Parlons plus clairement. Si vous voulez aujourd’hui travailler au bien des hommes, il vous faut renoncer d’abord à la grande maladie mentale de notre époque, savoir : la manie aveugle et farouche qui renverse et qui brise.

Tout briser pour tout reconstruire sur un plan tout nouveau, tel est, au milieu de nous, depuis bientôt un siècle, le risible, cruel et criminel effort du zèle ignorant et farouche de la grande foule des insensés.

Si vous ne savez pas vous dégager absolument de cette folie stupide, vous pouvez beaucoup pour le mal, mais vous êtes impuissant pour le bien. Vous n’essuierez pas une seule larme, vous en ferez couler beaucoup.

II

Ami, quand j’étais jeune et ignorant, mais déjà décidé à travailler pour la justice, j’ai eu d’abord aussi ce zèle amer, sombre et stérile, qui veut tout arracher et qui blasphème le bien présent, faute d’en comprendre la grandeur.

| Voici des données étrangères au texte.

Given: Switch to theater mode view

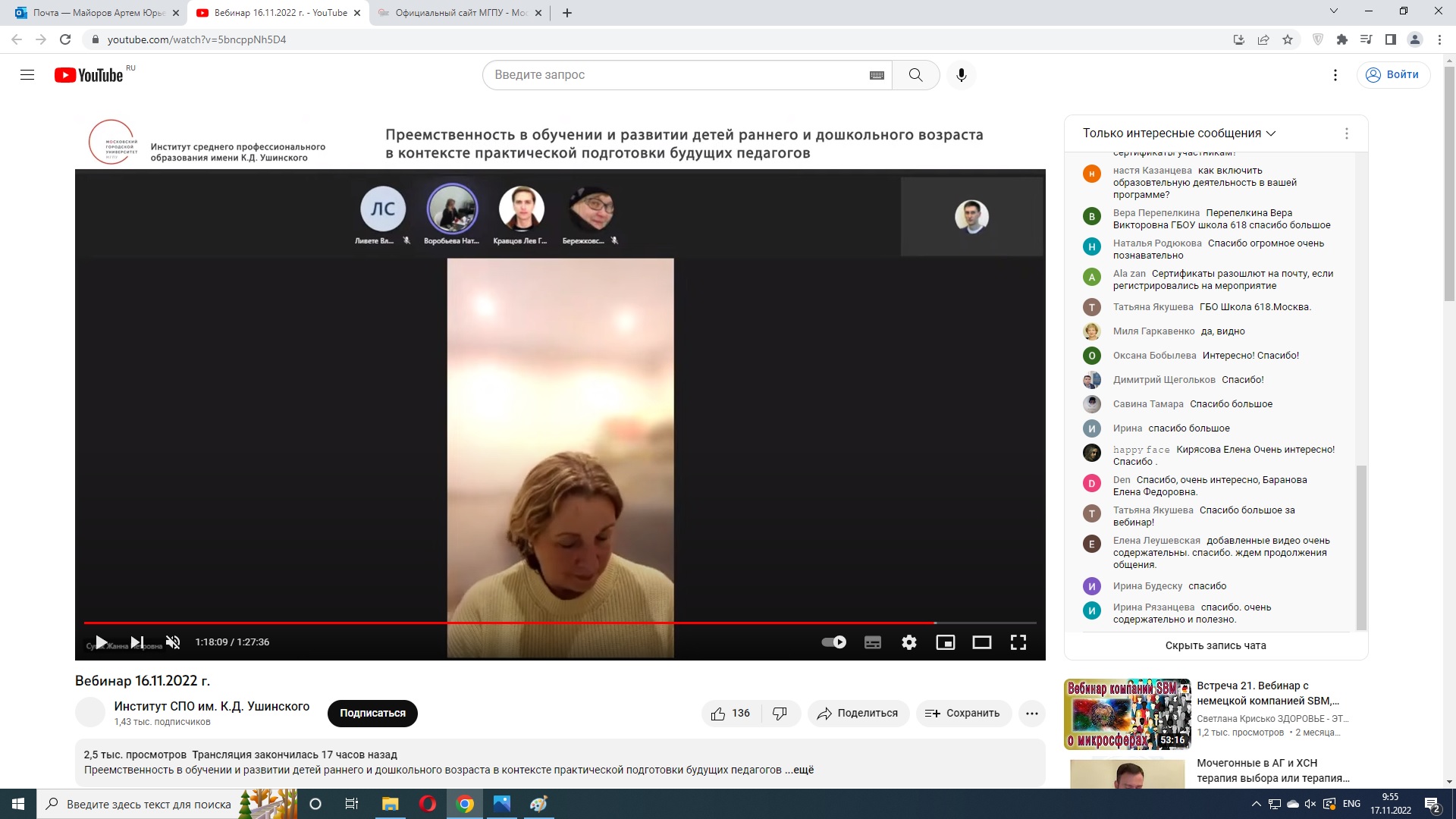Looking at the screenshot, I should (981, 642).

Écoutez : voici un mystère que j’ai bien longtemps ignoré, aveuglé que j’étais par la folie du siècle. Ce beau mystère, je n’en vois la splendide clarté, je vous l’avoue, que depuis peu de jours.

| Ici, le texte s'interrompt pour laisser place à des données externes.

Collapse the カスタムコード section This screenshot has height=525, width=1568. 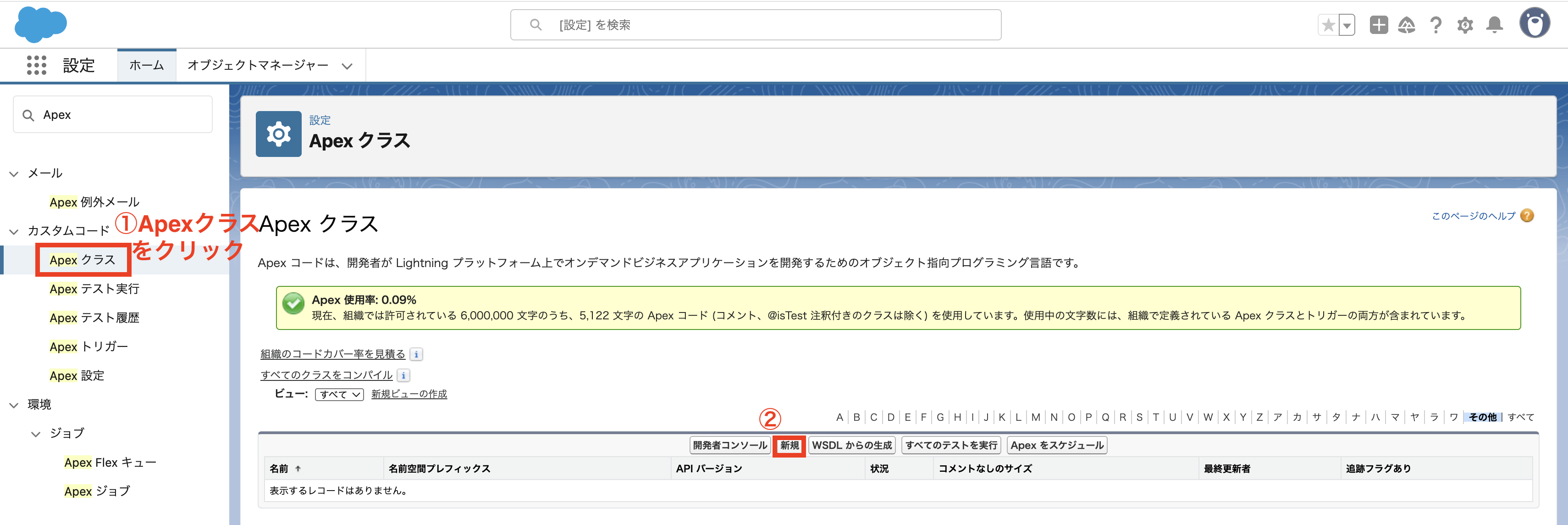14,231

Le voici : c’est qu’en toutes choses, Dieu a beaucoup plus fait pour nous que nous ne le savons.

Nous sommes plus près de tous les biens que nous ne pouvons le soupçonner ! Nous ne sommes séparés du ciel et de la terre promise que par un obstacle moral que la liberté peut briser.

Tout est donné, mais l’homme ne sait pas encore prendre.

Notre aveugle ignorance, notre tristesse ingrate ne savent pas voir que, dans tous les ordres de choses, même dans l’ordre social, Dieu nous donne tout.